Copy the saved entries below line for line, without any changes.

Saved entries:
────────────────

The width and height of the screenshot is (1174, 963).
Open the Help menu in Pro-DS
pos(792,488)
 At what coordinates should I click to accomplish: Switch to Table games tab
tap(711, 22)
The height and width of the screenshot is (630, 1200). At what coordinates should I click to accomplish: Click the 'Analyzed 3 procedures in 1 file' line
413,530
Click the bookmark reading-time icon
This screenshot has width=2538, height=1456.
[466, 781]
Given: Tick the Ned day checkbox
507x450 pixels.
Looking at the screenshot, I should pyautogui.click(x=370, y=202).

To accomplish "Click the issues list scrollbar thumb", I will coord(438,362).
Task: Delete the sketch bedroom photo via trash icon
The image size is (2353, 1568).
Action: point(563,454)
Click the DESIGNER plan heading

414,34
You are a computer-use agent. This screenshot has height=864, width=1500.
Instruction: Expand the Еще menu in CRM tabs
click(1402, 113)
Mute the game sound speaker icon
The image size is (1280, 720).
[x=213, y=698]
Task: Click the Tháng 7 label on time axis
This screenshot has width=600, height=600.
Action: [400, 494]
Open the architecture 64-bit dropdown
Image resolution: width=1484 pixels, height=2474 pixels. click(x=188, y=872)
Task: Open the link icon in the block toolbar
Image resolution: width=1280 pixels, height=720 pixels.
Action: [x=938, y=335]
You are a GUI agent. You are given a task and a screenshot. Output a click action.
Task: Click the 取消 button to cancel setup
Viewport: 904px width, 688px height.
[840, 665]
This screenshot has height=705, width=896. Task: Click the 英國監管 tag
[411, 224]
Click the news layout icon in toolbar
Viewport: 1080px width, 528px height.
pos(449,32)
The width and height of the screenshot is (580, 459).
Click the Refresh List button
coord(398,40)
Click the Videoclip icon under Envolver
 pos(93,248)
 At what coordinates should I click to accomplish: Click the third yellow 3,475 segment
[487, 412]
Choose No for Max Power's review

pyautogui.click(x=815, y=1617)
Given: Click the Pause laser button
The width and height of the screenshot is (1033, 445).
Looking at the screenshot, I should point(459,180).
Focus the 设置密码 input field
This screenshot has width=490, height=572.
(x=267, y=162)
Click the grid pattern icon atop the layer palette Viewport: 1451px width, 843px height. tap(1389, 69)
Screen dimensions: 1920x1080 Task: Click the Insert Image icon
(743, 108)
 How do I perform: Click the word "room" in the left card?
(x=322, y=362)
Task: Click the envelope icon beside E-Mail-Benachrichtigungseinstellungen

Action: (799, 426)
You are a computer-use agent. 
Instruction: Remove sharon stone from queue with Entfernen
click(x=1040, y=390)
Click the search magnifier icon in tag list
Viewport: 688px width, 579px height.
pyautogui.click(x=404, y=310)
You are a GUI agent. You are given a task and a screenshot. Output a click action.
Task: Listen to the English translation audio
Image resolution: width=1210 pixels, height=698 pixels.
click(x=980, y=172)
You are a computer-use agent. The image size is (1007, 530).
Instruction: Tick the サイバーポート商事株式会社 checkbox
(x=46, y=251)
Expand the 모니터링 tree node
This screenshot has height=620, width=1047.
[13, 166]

────────────────

* Task result
The width and height of the screenshot is (1174, 963).
Open the Help menu in Pro-DS
pos(792,488)
 At what coordinates should I click to accomplish: Switch to Table games tab
tap(711, 22)
The height and width of the screenshot is (630, 1200). At what coordinates should I click to accomplish: Click the 'Analyzed 3 procedures in 1 file' line
413,530
Click the bookmark reading-time icon
This screenshot has width=2538, height=1456.
[466, 781]
Given: Tick the Ned day checkbox
507x450 pixels.
Looking at the screenshot, I should pyautogui.click(x=370, y=202).

To accomplish "Click the issues list scrollbar thumb", I will coord(438,362).
Task: Delete the sketch bedroom photo via trash icon
The image size is (2353, 1568).
Action: point(563,454)
Click the DESIGNER plan heading

414,34
You are a computer-use agent. This screenshot has height=864, width=1500.
Instruction: Expand the Еще menu in CRM tabs
click(1402, 113)
Mute the game sound speaker icon
The image size is (1280, 720).
[x=213, y=698]
Task: Click the Tháng 7 label on time axis
This screenshot has width=600, height=600.
Action: [400, 494]
Open the architecture 64-bit dropdown
Image resolution: width=1484 pixels, height=2474 pixels. click(x=188, y=872)
Task: Open the link icon in the block toolbar
Image resolution: width=1280 pixels, height=720 pixels.
Action: [x=938, y=335]
You are a GUI agent. You are given a task and a screenshot. Output a click action.
Task: Click the 取消 button to cancel setup
Viewport: 904px width, 688px height.
[840, 665]
This screenshot has height=705, width=896. Task: Click the 英國監管 tag
[411, 224]
Click the news layout icon in toolbar
Viewport: 1080px width, 528px height.
pos(449,32)
The width and height of the screenshot is (580, 459).
Click the Refresh List button
coord(398,40)
Click the Videoclip icon under Envolver
 pos(93,248)
 At what coordinates should I click to accomplish: Click the third yellow 3,475 segment
[487, 412]
Choose No for Max Power's review

pyautogui.click(x=815, y=1617)
Given: Click the Pause laser button
The width and height of the screenshot is (1033, 445).
Looking at the screenshot, I should point(459,180).
Focus the 设置密码 input field
This screenshot has width=490, height=572.
(x=267, y=162)
Click the grid pattern icon atop the layer palette Viewport: 1451px width, 843px height. tap(1389, 69)
Screen dimensions: 1920x1080 Task: Click the Insert Image icon
(743, 108)
 How do I perform: Click the word "room" in the left card?
(x=322, y=362)
Task: Click the envelope icon beside E-Mail-Benachrichtigungseinstellungen

Action: (799, 426)
You are a computer-use agent. 
Instruction: Remove sharon stone from queue with Entfernen
click(x=1040, y=390)
Click the search magnifier icon in tag list
Viewport: 688px width, 579px height.
pyautogui.click(x=404, y=310)
You are a GUI agent. You are given a task and a screenshot. Output a click action.
Task: Listen to the English translation audio
Image resolution: width=1210 pixels, height=698 pixels.
click(x=980, y=172)
You are a computer-use agent. The image size is (1007, 530).
Instruction: Tick the サイバーポート商事株式会社 checkbox
(x=46, y=251)
Expand the 모니터링 tree node
This screenshot has height=620, width=1047.
[13, 166]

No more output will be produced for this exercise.